## Work to be completed
In the listing below, a line holding "Посмотреть (64, 1001)" and a line holding "[instagram] (76, 2497)" mark the range. Retype both exactly, with all lines between them.

(Given information)

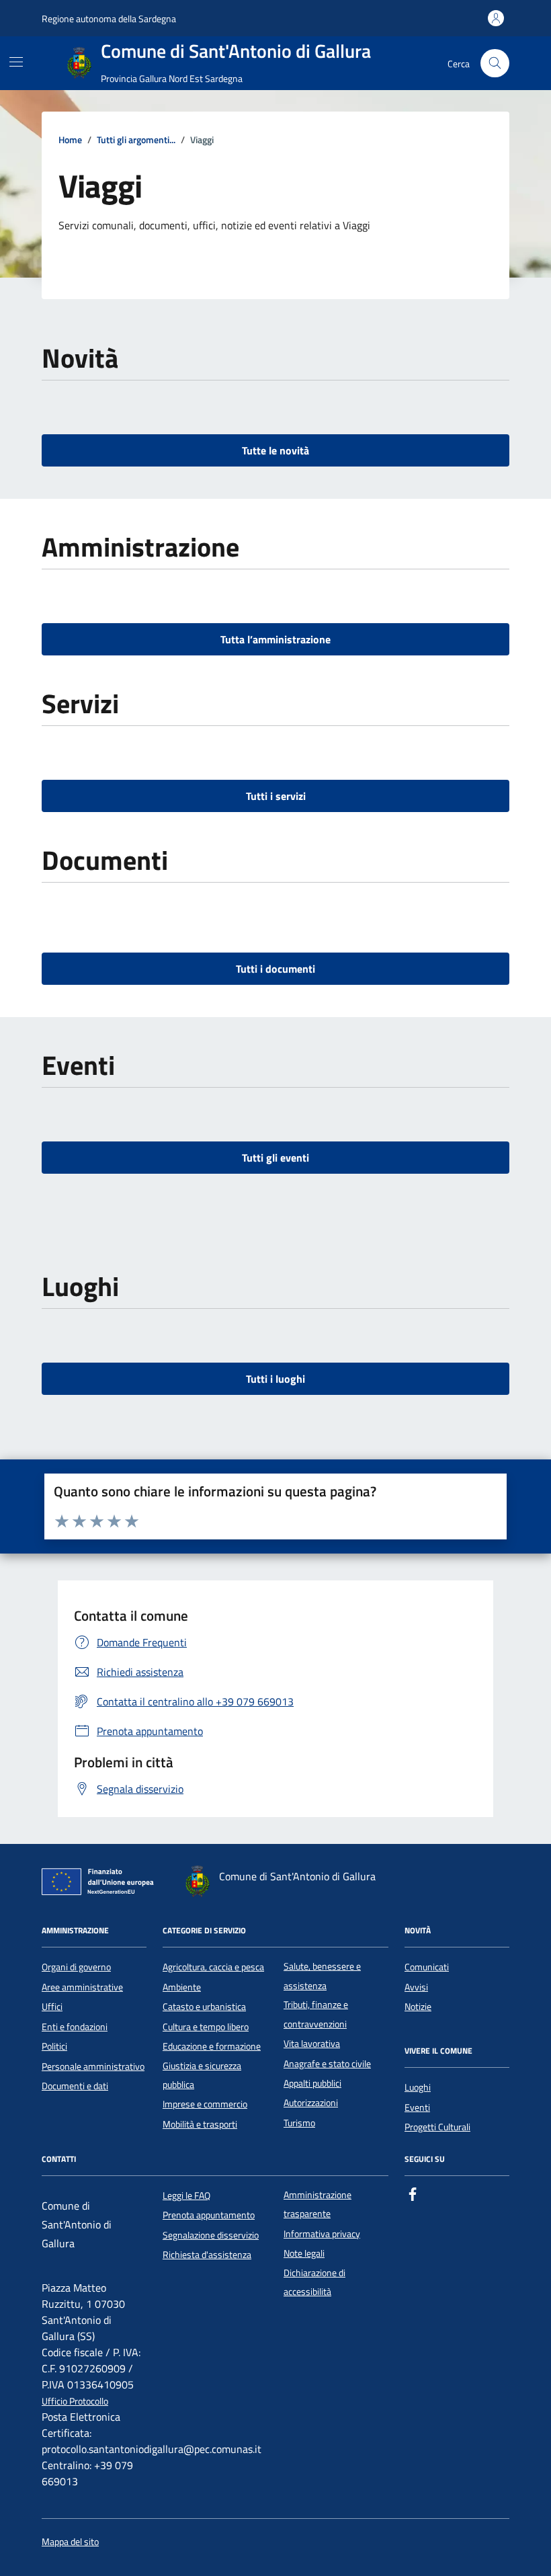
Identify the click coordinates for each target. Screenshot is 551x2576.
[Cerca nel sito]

(End Given information)
(Given information)

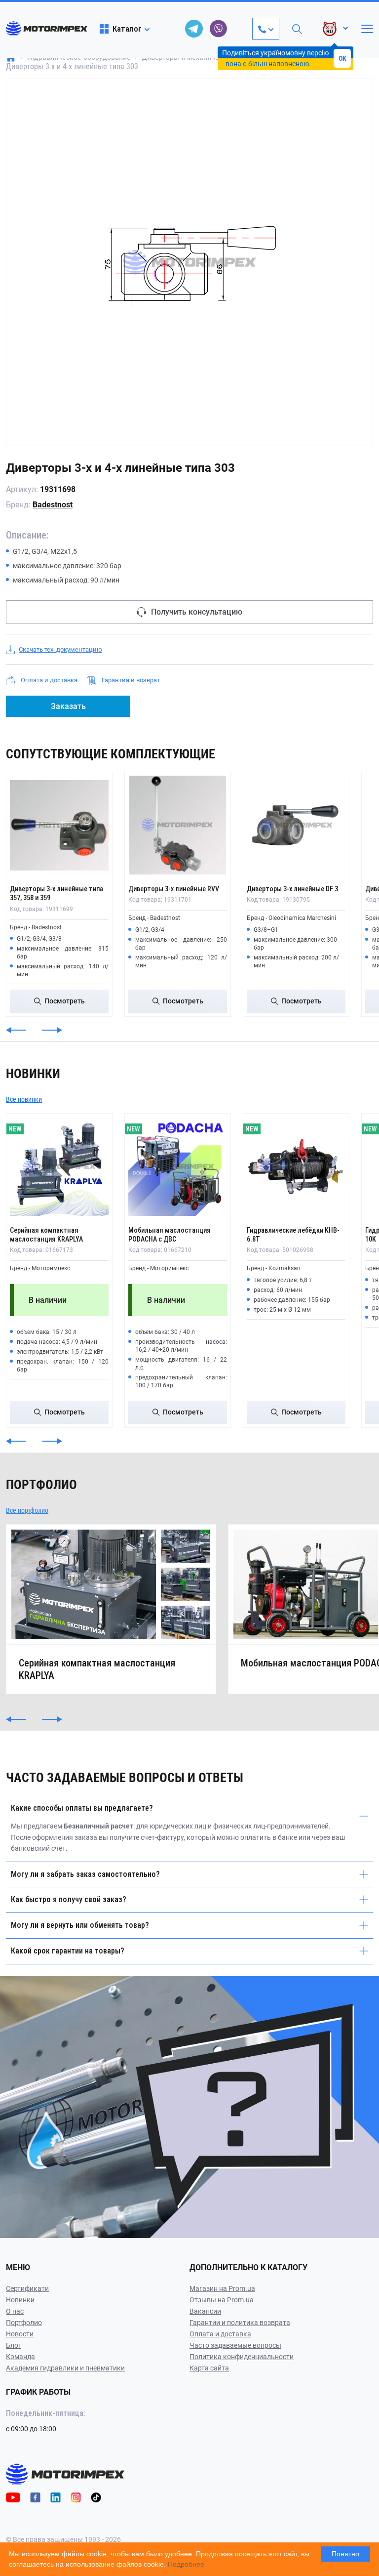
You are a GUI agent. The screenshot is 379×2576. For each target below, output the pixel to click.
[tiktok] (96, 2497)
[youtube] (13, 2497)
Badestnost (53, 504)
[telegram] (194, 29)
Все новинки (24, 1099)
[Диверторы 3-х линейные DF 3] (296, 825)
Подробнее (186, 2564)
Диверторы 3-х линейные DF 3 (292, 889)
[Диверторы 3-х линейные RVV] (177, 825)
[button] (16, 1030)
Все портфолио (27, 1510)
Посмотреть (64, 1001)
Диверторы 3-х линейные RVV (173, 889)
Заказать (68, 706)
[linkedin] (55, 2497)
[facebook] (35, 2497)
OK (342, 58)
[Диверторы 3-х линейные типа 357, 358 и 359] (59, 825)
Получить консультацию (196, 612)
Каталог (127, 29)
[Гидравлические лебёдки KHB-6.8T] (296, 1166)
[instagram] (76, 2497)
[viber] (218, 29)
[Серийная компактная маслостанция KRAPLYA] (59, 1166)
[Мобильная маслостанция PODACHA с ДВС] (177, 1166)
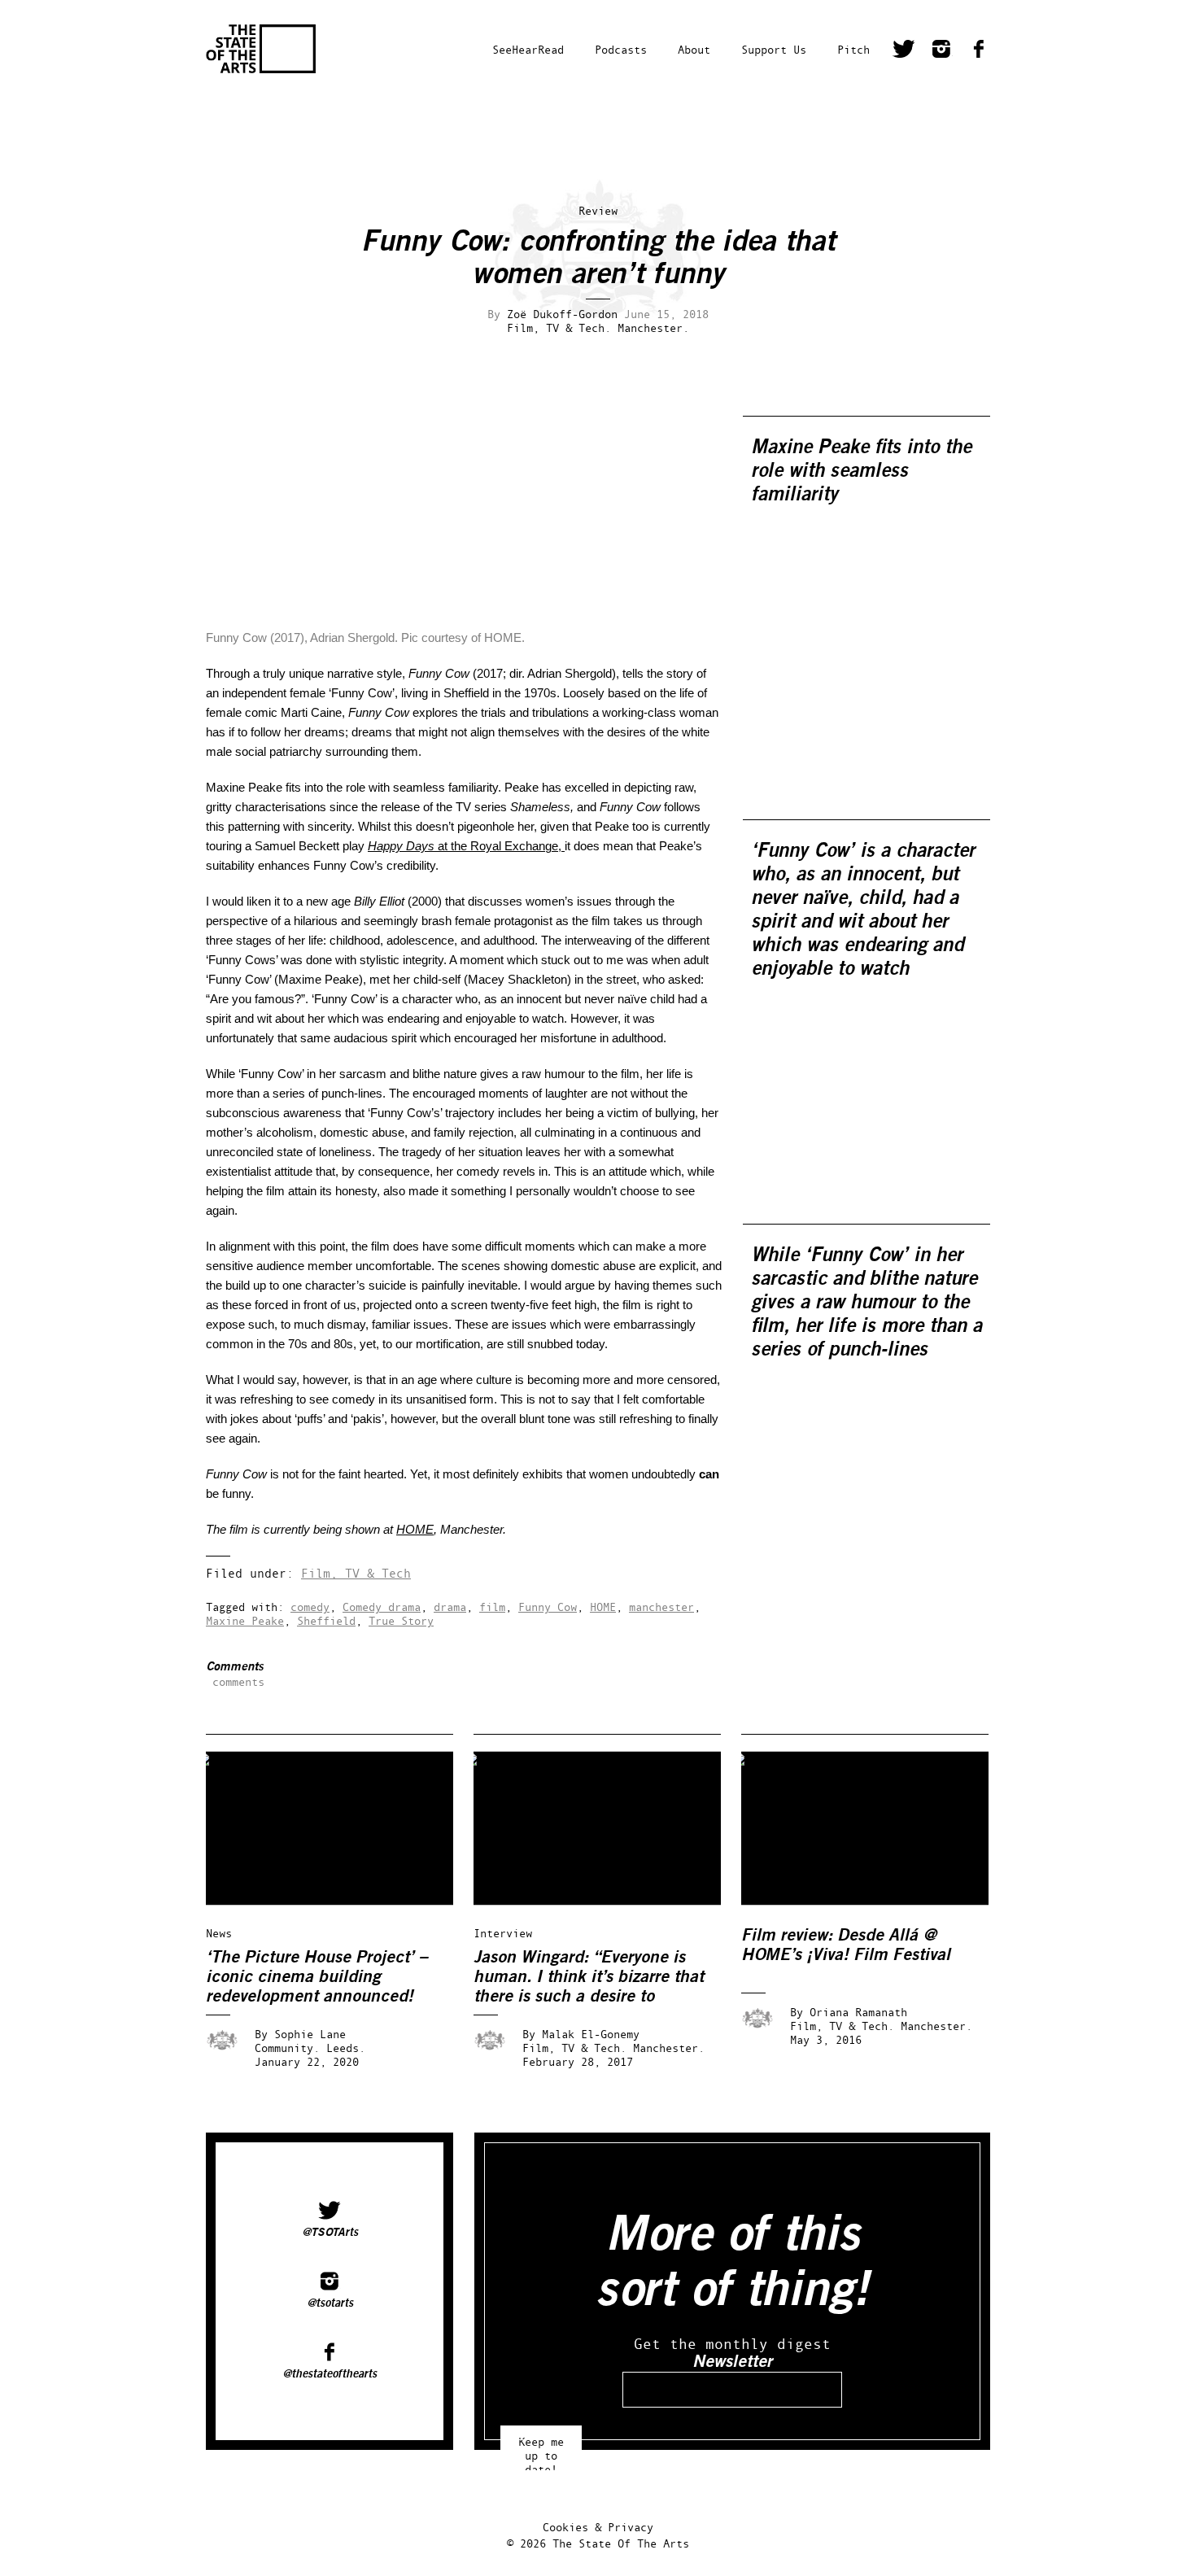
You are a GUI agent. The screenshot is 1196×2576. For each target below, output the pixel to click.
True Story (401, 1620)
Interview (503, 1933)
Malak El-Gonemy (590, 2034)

(End Given information)
(Given information)

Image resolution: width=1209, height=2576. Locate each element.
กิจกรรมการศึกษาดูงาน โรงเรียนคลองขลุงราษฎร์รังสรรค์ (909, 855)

(End Given information)

## Result for this exercise
Посмотреть (64, 1001)
Диверторы 3-х линейные RVV (173, 889)
Заказать (68, 706)
[linkedin] (55, 2497)
[facebook] (35, 2497)
OK (342, 58)
[Диверторы 3-х линейные типа 357, 358 и 359] (59, 825)
Получить консультацию (196, 612)
Каталог (127, 29)
[Гидравлические лебёдки KHB-6.8T] (296, 1166)
[instagram] (76, 2497)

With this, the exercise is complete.